De plus, en exigeant une protection juridictionnelle effective à l’un des deux niveaux de la procédure, la Cour ouvre une voie alternative. Si l’autorité d’émission n’est pas un juge, la décision d’émettre le mandat et son caractère proportionné doivent pouvoir faire l’objet d’un recours juridictionnel plein et entier dans l’État membre d’émission. Cette exigence subsidiaire assure que, même dans les systèmes où le parquet conserve un rôle central, un contrôle par un juge indépendant reste possible, préservant ainsi l’équilibre entre l’efficacité de la coopération et la protection des droits.
**B. Une remise en cause de l’organisation de certains ministères publics nationaux**
La portée de l’arrêt est considérable pour les États membres dont le ministère public est placé sous l’autorité, même indirecte, du pouvoir exécutif. La solution adoptée par la Cour constitue une critique implicite mais directe des systèmes juridiques qui, comme en Allemagne, n’assurent pas une indépendance statutaire pleine et entière à leurs procureurs vis-à-vis du gouvernement. Ces États sont désormais contraints de revoir leur législation s’ils souhaitent que leurs parquets puissent continuer à émettre des mandats d’arrêt européens. L’alternative serait de confier cette compétence à une autorité judiciaire présentant les garanties d’indépendance requises, comme un juge d’instruction ou une juridiction.

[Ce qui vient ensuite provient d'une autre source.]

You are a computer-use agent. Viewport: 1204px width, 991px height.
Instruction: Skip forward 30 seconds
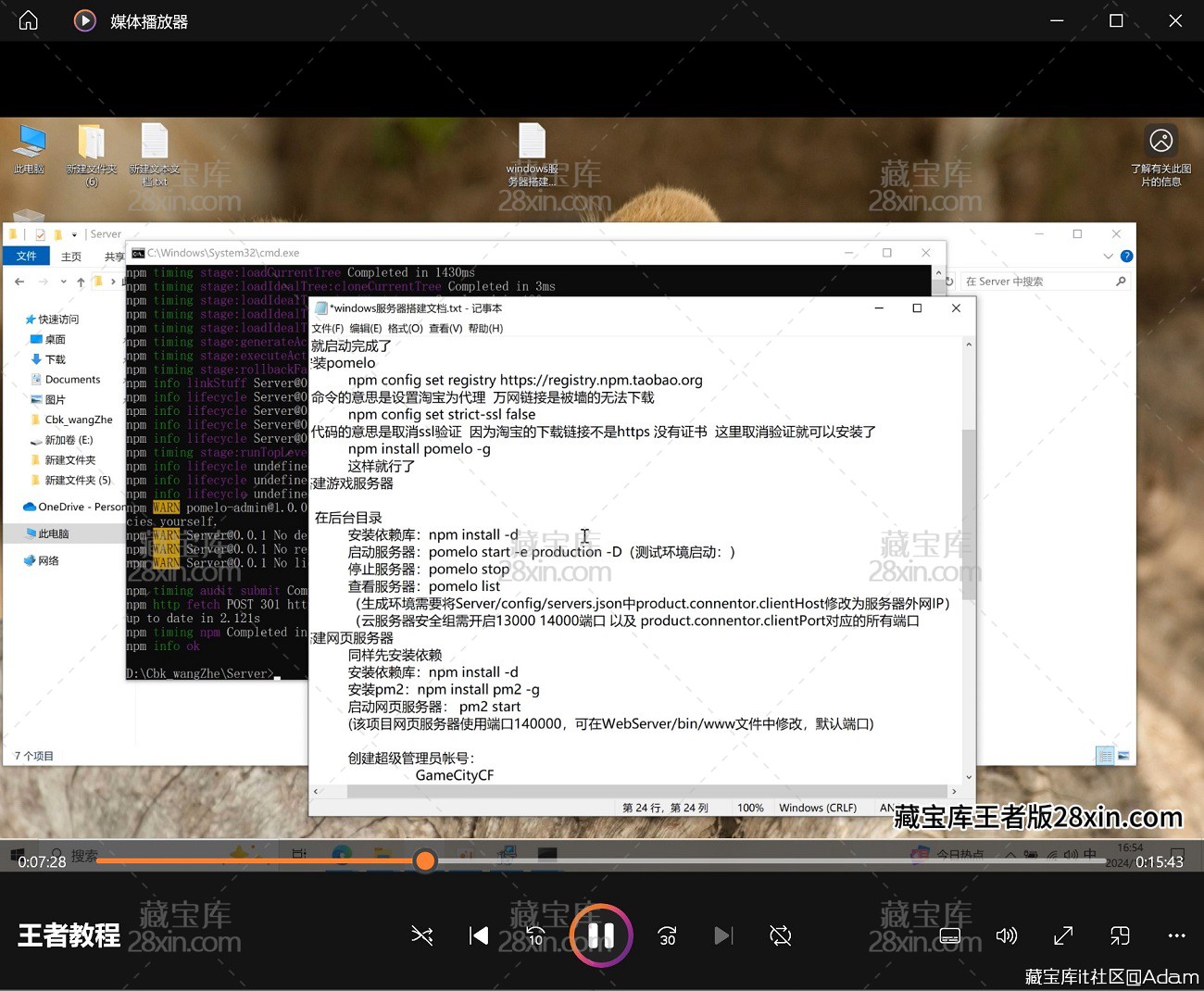pyautogui.click(x=667, y=935)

En définitive, cet arrêt illustre la force normative du droit de l’Union, capable d’induire des réformes structurelles au sein des ordres juridiques nationaux. En faisant de l’indépendance face au pouvoir exécutif une condition sine qua non de la qualification d’autorité judiciaire d’émission, la Cour de justice ne se limite pas à une interprétation technique ; elle réaffirme une conception matérielle de la séparation des pouvoirs comme pilier fondamental de l’espace judiciaire européen.